Task to carry out: Nothing in the records should change; write them all out again.

[Pixel coordinate grounding data]

-=-=-

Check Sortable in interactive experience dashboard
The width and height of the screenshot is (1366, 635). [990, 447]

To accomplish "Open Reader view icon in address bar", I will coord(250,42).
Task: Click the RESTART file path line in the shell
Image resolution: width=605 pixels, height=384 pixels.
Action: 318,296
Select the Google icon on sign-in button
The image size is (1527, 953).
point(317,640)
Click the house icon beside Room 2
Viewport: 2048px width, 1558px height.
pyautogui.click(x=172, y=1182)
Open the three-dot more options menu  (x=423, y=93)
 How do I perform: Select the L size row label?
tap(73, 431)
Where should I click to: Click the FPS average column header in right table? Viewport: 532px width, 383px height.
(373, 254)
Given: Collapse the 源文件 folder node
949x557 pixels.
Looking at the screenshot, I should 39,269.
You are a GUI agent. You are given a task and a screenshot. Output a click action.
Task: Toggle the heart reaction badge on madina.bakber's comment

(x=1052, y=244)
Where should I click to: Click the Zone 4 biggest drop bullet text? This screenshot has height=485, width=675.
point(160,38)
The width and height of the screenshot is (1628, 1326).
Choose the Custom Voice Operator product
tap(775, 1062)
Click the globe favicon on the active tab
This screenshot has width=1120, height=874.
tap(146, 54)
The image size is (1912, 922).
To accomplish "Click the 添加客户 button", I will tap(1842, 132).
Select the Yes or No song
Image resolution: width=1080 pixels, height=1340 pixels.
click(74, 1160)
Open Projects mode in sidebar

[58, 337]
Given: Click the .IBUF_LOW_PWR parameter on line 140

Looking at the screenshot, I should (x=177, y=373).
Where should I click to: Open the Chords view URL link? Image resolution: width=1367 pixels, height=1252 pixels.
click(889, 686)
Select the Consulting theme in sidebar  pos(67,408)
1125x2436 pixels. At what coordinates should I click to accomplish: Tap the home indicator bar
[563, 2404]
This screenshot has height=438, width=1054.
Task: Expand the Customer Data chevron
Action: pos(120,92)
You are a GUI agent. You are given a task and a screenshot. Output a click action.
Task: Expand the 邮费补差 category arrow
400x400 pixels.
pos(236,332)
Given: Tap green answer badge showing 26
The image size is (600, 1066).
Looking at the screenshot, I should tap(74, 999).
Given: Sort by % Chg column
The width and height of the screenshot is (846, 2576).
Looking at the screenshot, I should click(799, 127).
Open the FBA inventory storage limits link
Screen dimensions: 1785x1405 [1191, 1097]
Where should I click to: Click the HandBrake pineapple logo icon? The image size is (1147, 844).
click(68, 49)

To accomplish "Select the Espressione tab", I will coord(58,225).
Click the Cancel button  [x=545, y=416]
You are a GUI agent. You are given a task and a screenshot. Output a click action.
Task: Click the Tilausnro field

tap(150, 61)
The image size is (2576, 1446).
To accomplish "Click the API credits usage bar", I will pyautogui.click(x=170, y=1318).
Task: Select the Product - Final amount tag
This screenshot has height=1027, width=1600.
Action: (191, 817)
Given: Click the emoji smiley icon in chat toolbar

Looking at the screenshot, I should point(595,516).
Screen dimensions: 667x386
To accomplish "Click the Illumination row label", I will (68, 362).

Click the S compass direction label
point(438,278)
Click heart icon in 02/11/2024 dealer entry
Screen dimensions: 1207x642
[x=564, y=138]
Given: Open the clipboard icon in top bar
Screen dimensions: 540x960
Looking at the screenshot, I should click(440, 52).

-=-=-

Task output:
Check Sortable in interactive experience dashboard
The width and height of the screenshot is (1366, 635). [990, 447]

To accomplish "Open Reader view icon in address bar", I will coord(250,42).
Task: Click the RESTART file path line in the shell
Image resolution: width=605 pixels, height=384 pixels.
Action: 318,296
Select the Google icon on sign-in button
The image size is (1527, 953).
point(317,640)
Click the house icon beside Room 2
Viewport: 2048px width, 1558px height.
pyautogui.click(x=172, y=1182)
Open the three-dot more options menu  (x=423, y=93)
 How do I perform: Select the L size row label?
tap(73, 431)
Where should I click to: Click the FPS average column header in right table? Viewport: 532px width, 383px height.
(373, 254)
Given: Collapse the 源文件 folder node
949x557 pixels.
Looking at the screenshot, I should 39,269.
You are a GUI agent. You are given a task and a screenshot. Output a click action.
Task: Toggle the heart reaction badge on madina.bakber's comment

(x=1052, y=244)
Where should I click to: Click the Zone 4 biggest drop bullet text? This screenshot has height=485, width=675.
point(160,38)
The width and height of the screenshot is (1628, 1326).
Choose the Custom Voice Operator product
tap(775, 1062)
Click the globe favicon on the active tab
This screenshot has width=1120, height=874.
tap(146, 54)
The image size is (1912, 922).
To accomplish "Click the 添加客户 button", I will tap(1842, 132).
Select the Yes or No song
Image resolution: width=1080 pixels, height=1340 pixels.
click(74, 1160)
Open Projects mode in sidebar

[58, 337]
Given: Click the .IBUF_LOW_PWR parameter on line 140

Looking at the screenshot, I should (x=177, y=373).
Where should I click to: Open the Chords view URL link? Image resolution: width=1367 pixels, height=1252 pixels.
click(889, 686)
Select the Consulting theme in sidebar  pos(67,408)
1125x2436 pixels. At what coordinates should I click to accomplish: Tap the home indicator bar
[563, 2404]
This screenshot has height=438, width=1054.
Task: Expand the Customer Data chevron
Action: pos(120,92)
You are a GUI agent. You are given a task and a screenshot. Output a click action.
Task: Expand the 邮费补差 category arrow
400x400 pixels.
pos(236,332)
Given: Tap green answer badge showing 26
The image size is (600, 1066).
Looking at the screenshot, I should tap(74, 999).
Given: Sort by % Chg column
The width and height of the screenshot is (846, 2576).
Looking at the screenshot, I should click(799, 127).
Open the FBA inventory storage limits link
Screen dimensions: 1785x1405 [1191, 1097]
Where should I click to: Click the HandBrake pineapple logo icon? The image size is (1147, 844).
click(68, 49)

To accomplish "Select the Espressione tab", I will coord(58,225).
Click the Cancel button  [x=545, y=416]
You are a GUI agent. You are given a task and a screenshot. Output a click action.
Task: Click the Tilausnro field

tap(150, 61)
The image size is (2576, 1446).
To accomplish "Click the API credits usage bar", I will pyautogui.click(x=170, y=1318).
Task: Select the Product - Final amount tag
This screenshot has height=1027, width=1600.
Action: (191, 817)
Given: Click the emoji smiley icon in chat toolbar

Looking at the screenshot, I should point(595,516).
Screen dimensions: 667x386
To accomplish "Click the Illumination row label", I will (68, 362).

Click the S compass direction label
point(438,278)
Click heart icon in 02/11/2024 dealer entry
Screen dimensions: 1207x642
[x=564, y=138]
Given: Open the clipboard icon in top bar
Screen dimensions: 540x960
Looking at the screenshot, I should click(440, 52).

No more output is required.